Оборачиваюсь. Самые страшные враги — когда–то близкие люди. Они знают, куда бить и с какой силой. Люба – заплаканная, растерянная, какая–то жалкая со своими бумажками в руках. Наверное, она и правда в него влюблена. Это и не мудрено: он хороший. Придурок, конечно, последний, но кто без недостатков? Но счастливой Люба не выглядит. Мы смотрим друг на друга, и нам обоим горько. Цена ее попытки обрести счастье ой какая высокая.

Как она меня назвала? Эгоисткой? Чуть прищуриваюсь и говорю с ледяным спокойствием:

– Люба, если ты ему хотя бы слово скажешь о таблетках, я тебя размажу по стенке.

Выхожу из комнаты и иду к выходу. Не знаю, откуда силы берутся. Какая–то другая я. Взрослая.

Глава 10

Выхожу на улицу и иду по тротуару. Чувствую себя Матвеем.

Даже хуже, потому что когда он психанул и затеял драку с моими одногруппниками, он не носил в своем животе ребенка. Обычный ревнивый мужик, накаченный под завязку тестостероном. Мне же положено быть нежной и уютной беременной, вместо этого я наговорила гадостей и угрожала Любе. Потрясающе.

Сжимаю кулаки. Слезы на глаза наворачиваются не то от обиды, не то от удушающей жалости к себе. Люба не права, я не эгоистка. Боже.

Неужели вокруг меня и правда все несчастные?

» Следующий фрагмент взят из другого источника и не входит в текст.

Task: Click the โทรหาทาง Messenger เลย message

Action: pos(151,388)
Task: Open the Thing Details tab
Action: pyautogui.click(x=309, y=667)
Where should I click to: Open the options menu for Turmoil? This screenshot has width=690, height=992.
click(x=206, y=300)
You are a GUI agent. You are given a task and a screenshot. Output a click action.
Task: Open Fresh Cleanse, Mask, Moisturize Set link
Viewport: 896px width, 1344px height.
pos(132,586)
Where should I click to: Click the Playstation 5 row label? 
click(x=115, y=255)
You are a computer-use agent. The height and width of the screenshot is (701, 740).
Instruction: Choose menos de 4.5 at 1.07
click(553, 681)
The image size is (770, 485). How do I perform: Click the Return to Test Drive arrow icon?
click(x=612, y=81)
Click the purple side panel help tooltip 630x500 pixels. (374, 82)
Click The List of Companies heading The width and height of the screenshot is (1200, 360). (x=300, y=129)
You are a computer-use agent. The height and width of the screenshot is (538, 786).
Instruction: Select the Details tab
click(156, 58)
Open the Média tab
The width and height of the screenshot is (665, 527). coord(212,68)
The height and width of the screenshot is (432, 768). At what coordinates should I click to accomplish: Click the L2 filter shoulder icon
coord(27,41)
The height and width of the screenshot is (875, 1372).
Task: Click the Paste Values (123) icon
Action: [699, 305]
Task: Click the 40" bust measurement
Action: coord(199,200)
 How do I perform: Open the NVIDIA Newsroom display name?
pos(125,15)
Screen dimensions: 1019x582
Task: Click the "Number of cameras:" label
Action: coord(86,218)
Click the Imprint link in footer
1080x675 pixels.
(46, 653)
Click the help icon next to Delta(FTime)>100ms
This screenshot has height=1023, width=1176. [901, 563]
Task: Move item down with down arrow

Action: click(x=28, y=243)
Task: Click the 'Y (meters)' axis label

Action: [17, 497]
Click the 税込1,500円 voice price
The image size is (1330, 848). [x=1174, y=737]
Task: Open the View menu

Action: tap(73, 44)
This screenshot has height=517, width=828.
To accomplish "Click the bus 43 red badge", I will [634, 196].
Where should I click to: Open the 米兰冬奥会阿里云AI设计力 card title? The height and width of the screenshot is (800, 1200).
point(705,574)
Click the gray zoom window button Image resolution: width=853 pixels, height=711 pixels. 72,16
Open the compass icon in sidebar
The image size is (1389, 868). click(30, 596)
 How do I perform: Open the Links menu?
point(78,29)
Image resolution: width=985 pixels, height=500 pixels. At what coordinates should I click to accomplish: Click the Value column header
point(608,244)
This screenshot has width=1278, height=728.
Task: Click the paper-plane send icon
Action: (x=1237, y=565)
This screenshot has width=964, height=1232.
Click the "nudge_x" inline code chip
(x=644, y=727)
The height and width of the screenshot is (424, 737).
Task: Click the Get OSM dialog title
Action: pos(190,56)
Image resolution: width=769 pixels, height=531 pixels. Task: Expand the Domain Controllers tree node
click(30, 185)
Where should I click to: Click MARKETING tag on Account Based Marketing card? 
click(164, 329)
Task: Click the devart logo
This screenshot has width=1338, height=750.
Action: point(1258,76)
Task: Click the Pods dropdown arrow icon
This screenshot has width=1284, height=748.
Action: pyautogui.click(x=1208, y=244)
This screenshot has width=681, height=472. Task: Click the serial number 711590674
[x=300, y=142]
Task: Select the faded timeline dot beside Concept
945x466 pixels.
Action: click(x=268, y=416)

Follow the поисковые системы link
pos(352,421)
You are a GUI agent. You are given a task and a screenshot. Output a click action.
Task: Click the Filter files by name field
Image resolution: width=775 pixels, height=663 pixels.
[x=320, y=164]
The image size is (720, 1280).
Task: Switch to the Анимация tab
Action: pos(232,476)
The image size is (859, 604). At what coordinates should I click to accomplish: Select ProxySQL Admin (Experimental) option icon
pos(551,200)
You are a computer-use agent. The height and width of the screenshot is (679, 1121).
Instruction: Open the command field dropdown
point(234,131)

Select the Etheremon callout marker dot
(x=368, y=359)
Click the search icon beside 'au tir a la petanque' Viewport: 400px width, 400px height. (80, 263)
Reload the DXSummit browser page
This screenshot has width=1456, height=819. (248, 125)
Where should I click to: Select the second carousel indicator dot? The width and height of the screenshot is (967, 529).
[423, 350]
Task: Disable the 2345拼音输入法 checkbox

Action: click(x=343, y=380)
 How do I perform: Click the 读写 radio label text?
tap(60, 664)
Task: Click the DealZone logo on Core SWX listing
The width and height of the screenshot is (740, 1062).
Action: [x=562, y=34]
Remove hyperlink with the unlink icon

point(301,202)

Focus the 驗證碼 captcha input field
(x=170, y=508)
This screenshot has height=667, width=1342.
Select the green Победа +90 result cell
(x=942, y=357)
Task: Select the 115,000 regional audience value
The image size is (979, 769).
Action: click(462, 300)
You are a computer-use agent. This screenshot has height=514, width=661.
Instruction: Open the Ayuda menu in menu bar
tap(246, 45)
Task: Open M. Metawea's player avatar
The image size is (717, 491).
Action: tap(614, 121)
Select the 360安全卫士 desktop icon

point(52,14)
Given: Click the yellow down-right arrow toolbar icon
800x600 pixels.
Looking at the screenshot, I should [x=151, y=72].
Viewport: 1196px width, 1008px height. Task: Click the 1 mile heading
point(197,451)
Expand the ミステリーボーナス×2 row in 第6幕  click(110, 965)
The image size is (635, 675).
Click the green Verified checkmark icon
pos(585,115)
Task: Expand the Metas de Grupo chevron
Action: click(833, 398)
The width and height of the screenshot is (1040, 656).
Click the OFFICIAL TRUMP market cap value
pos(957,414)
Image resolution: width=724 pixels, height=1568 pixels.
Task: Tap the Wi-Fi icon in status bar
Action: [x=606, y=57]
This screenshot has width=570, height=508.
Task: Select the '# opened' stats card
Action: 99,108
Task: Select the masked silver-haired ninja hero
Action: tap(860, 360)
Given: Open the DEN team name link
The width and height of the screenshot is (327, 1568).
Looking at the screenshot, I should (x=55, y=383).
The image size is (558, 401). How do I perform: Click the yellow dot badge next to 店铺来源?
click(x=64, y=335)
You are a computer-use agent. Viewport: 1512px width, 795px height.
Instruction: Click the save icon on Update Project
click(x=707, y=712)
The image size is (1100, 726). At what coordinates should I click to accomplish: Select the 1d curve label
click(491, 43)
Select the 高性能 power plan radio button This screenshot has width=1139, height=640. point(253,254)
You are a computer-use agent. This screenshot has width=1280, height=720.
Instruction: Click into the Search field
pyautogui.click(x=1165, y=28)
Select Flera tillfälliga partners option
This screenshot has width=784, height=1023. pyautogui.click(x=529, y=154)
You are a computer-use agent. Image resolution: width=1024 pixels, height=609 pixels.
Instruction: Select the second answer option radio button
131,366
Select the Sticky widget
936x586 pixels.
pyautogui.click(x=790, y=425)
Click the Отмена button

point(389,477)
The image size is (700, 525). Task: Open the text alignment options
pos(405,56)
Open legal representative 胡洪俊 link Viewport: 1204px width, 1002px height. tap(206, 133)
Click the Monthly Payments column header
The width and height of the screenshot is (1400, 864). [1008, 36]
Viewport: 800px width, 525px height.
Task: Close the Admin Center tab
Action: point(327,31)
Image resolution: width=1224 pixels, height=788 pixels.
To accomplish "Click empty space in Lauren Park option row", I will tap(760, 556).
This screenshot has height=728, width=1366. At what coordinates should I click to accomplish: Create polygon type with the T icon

Бросаю взгляд на часы — половина шестого. Останавливаюсь под фонарем, растерянно смотрю по сторонам, переминаясь с ноги на ногу. Снег хрустит под ботинками, мимо проносятся прохожие с тяжелыми пакетами с логотипами местных супермаркетов. Горожане спешат домой, несут продукты, готовятся ужинать. А мне не хочется к родителям. Я очень сильно изменилась, а они этого не поняли. Никто не понял.

Целый месяц существую будто в вакууме, и, наверное, пора из него выбираться.

Размышляю пару минут, затем захожу в лучшую кондитерскую нашего района и покупаю пирожные, после чего держу курс на остановку. До квартиры Матвея недалеко, но пешком идти слишком холодно.